» Provided records
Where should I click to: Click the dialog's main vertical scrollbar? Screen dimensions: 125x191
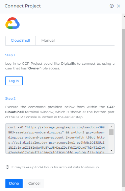tap(124, 108)
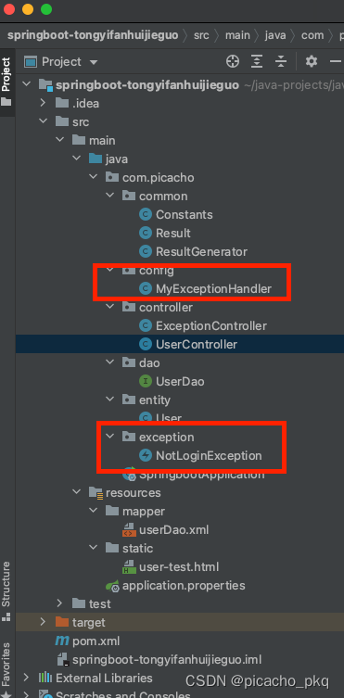The width and height of the screenshot is (344, 698).
Task: Click the Expand All toolbar icon
Action: (257, 61)
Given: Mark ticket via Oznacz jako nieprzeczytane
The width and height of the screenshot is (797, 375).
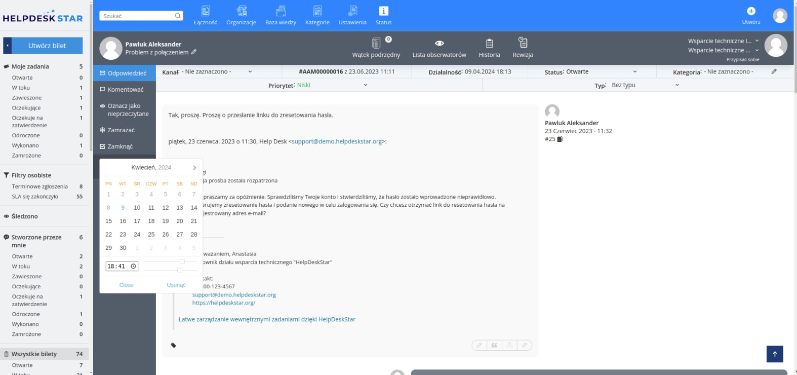Looking at the screenshot, I should [x=125, y=110].

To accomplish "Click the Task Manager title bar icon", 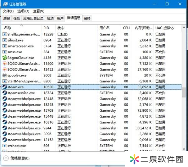I will [x=6, y=4].
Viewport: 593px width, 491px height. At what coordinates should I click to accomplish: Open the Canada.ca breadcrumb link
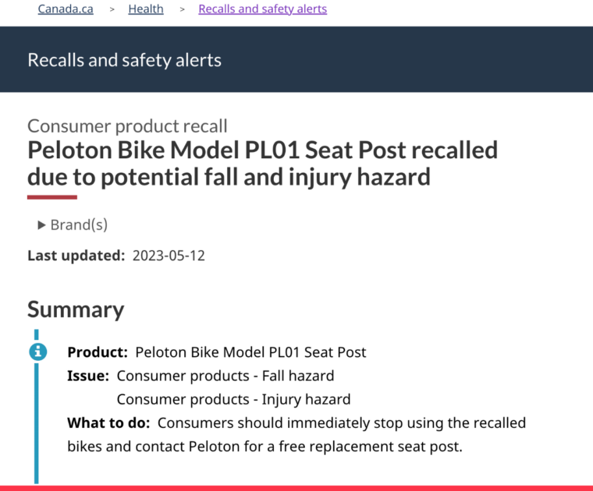(66, 9)
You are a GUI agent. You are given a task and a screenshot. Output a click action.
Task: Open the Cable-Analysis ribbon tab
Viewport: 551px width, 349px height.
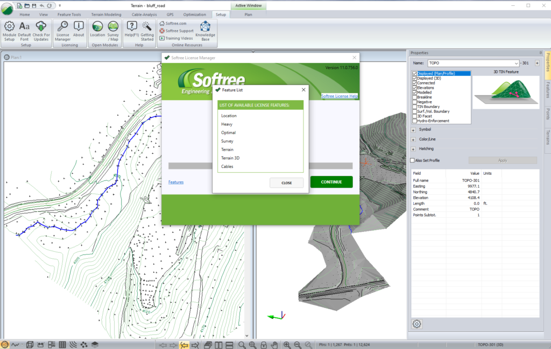(144, 15)
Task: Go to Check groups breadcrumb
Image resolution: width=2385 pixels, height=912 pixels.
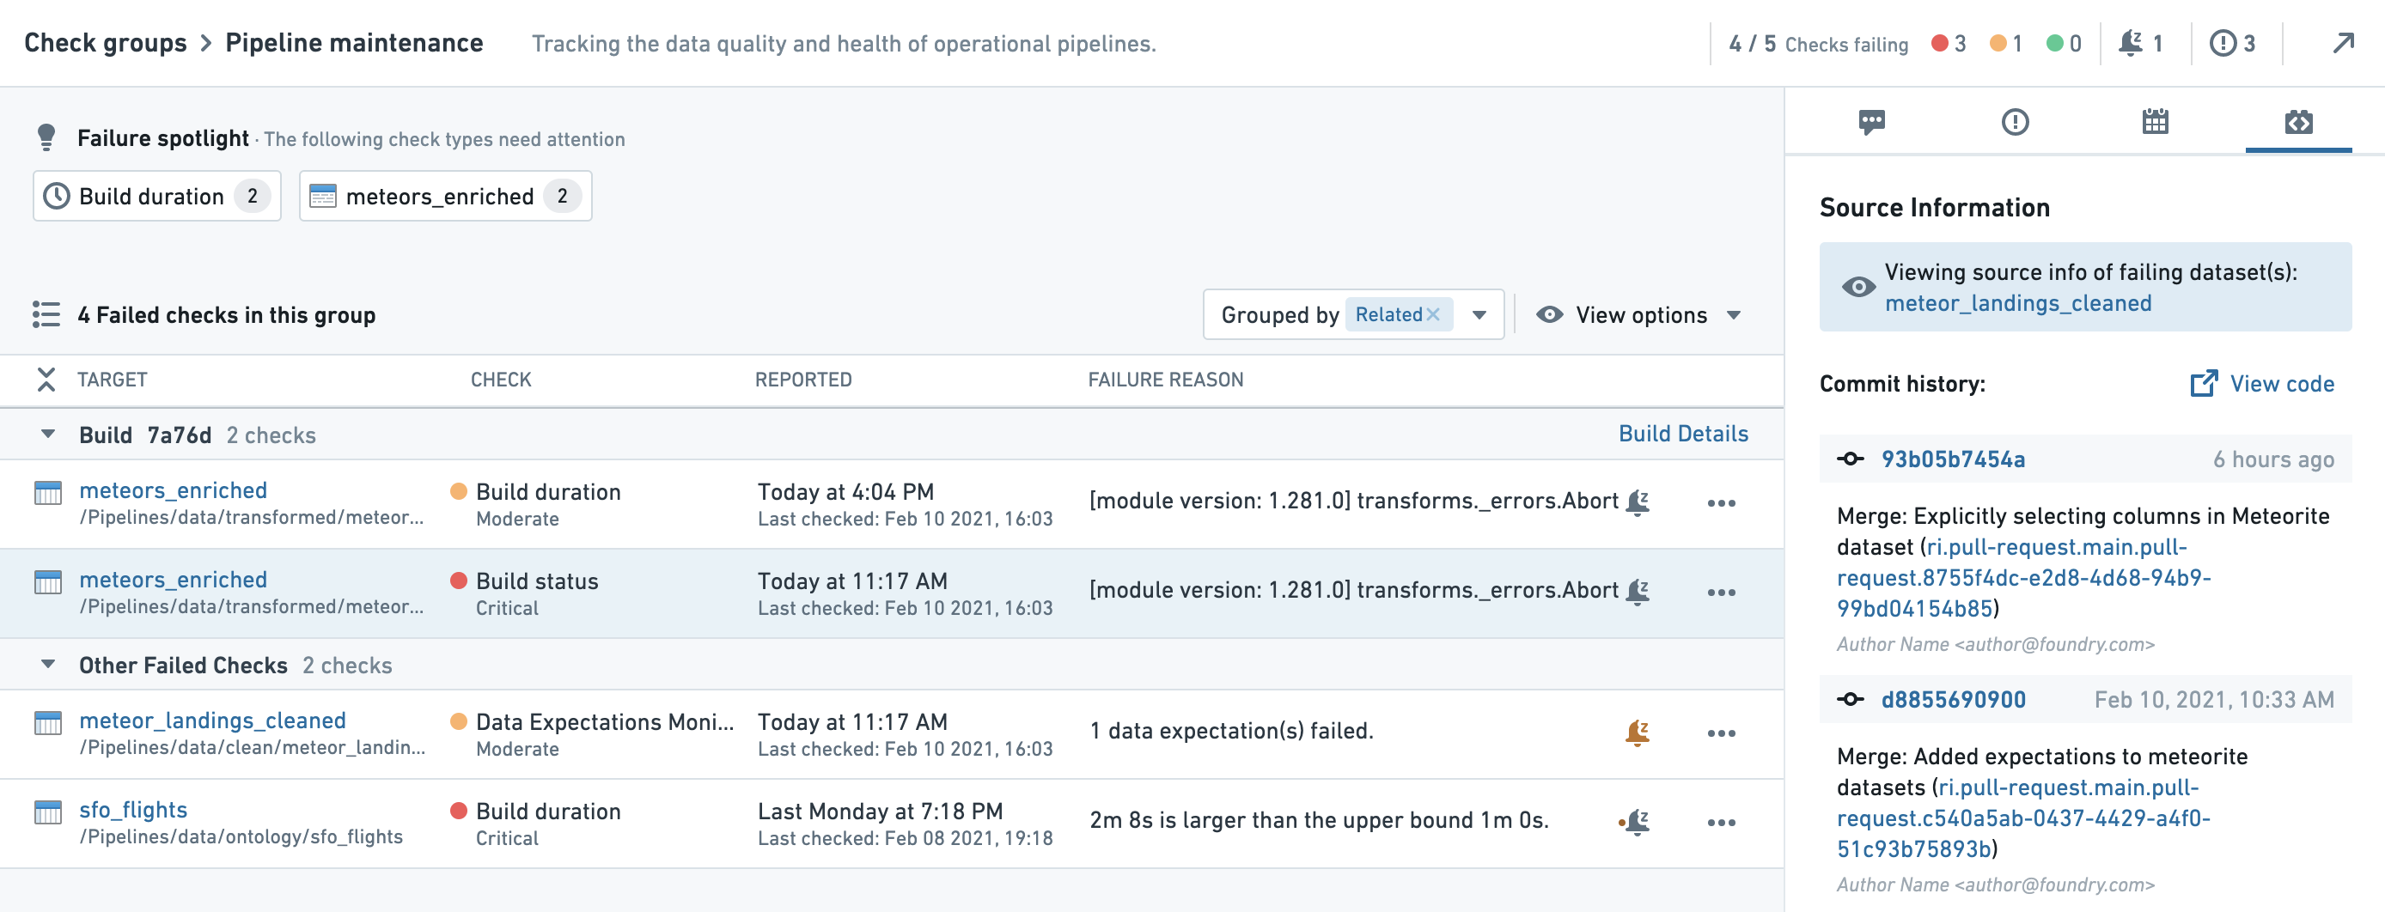Action: (x=106, y=44)
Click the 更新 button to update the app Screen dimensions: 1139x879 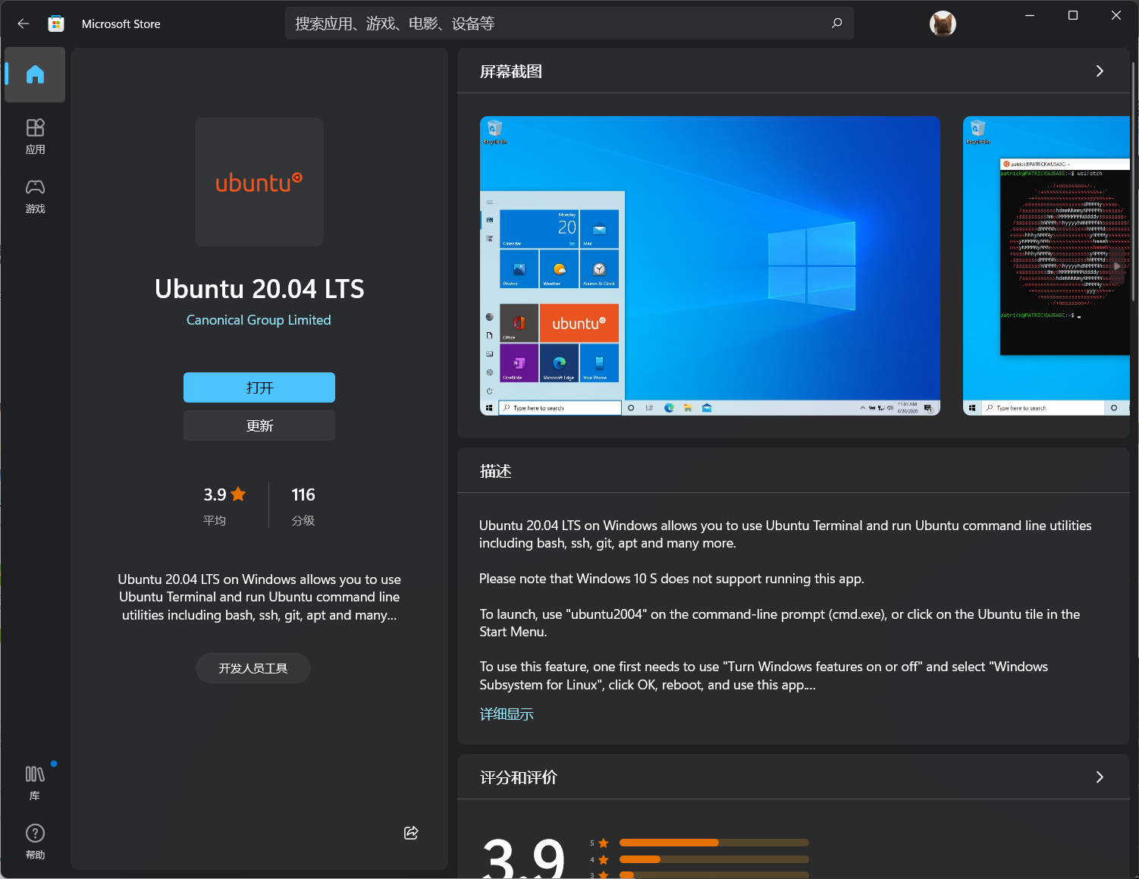tap(259, 425)
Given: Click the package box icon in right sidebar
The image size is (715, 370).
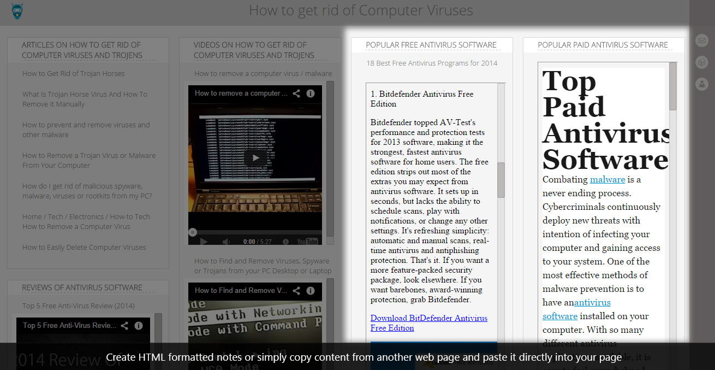Looking at the screenshot, I should tap(701, 62).
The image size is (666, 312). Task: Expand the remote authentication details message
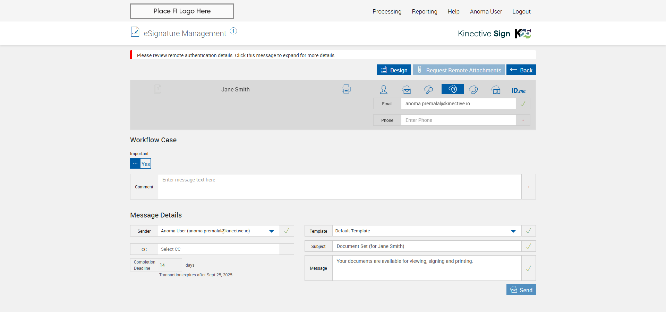236,55
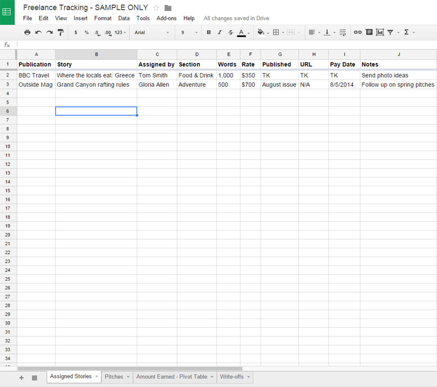Open the text color picker
The height and width of the screenshot is (387, 437).
[242, 32]
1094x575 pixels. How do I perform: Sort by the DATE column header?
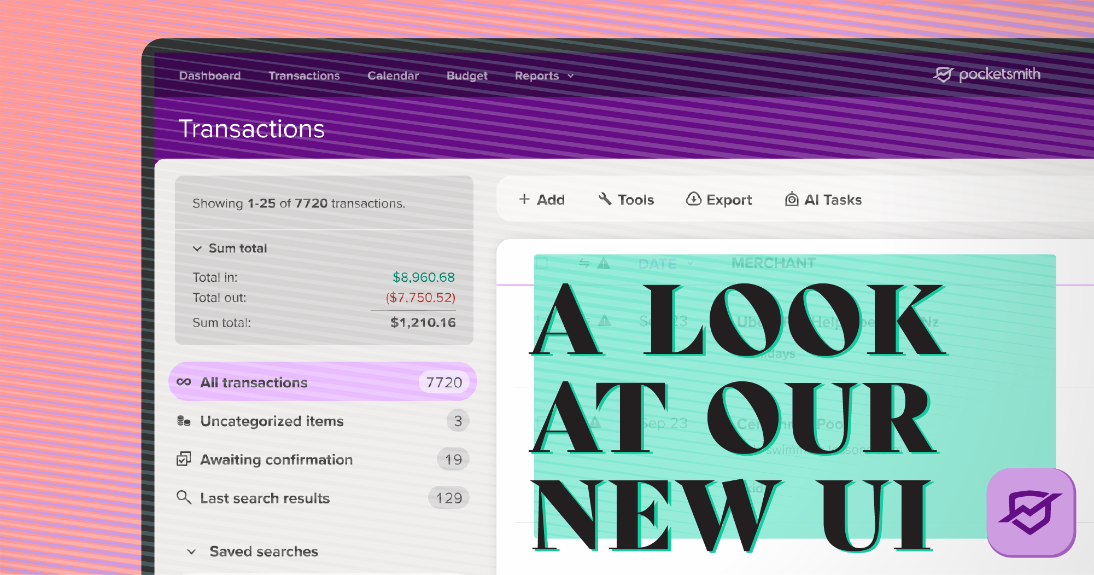(x=658, y=264)
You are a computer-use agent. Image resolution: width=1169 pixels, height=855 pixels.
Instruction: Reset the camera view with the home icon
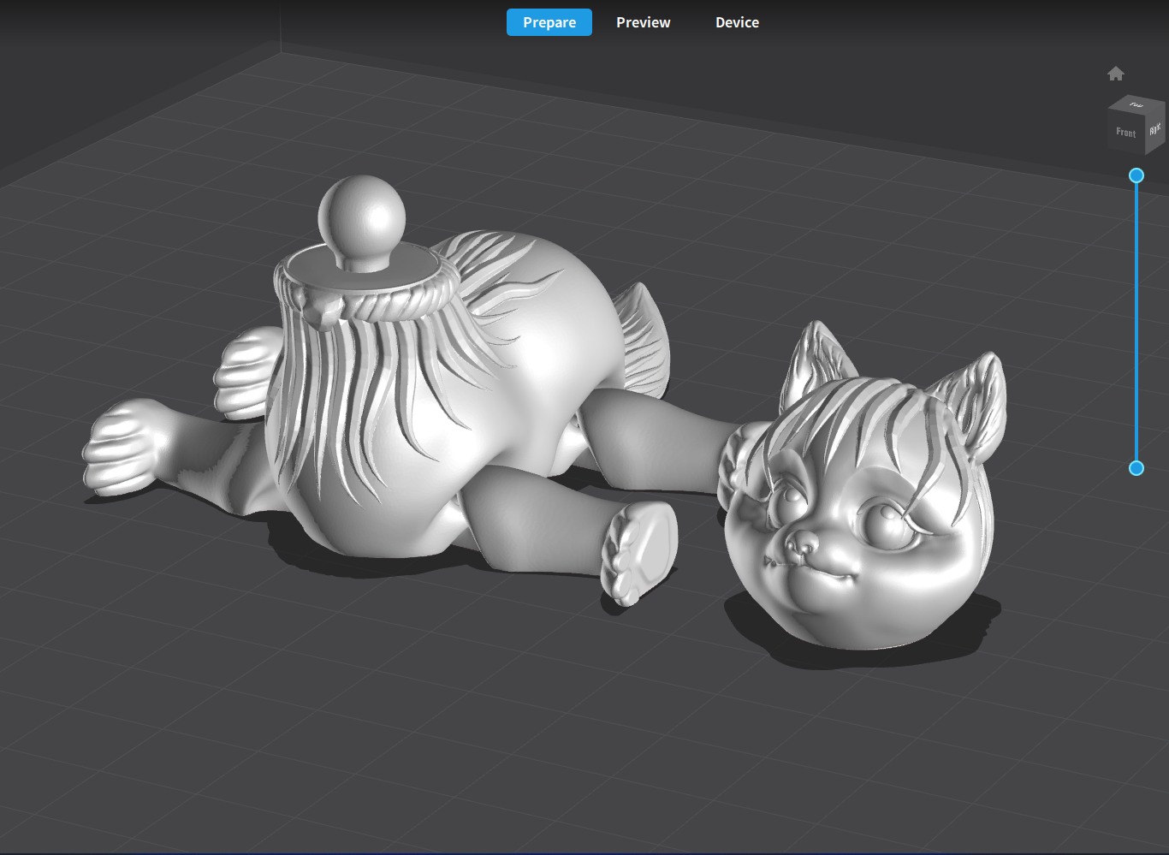coord(1116,74)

» Task to complete
Your answer should consist of every line from the entries that holds "agent".

» Completed task
You are a GUI agent. You are given a task and a screenshot. Output a click action.
You are a computer-use agent. Image resolution: width=1169 pixels, height=855 pixels.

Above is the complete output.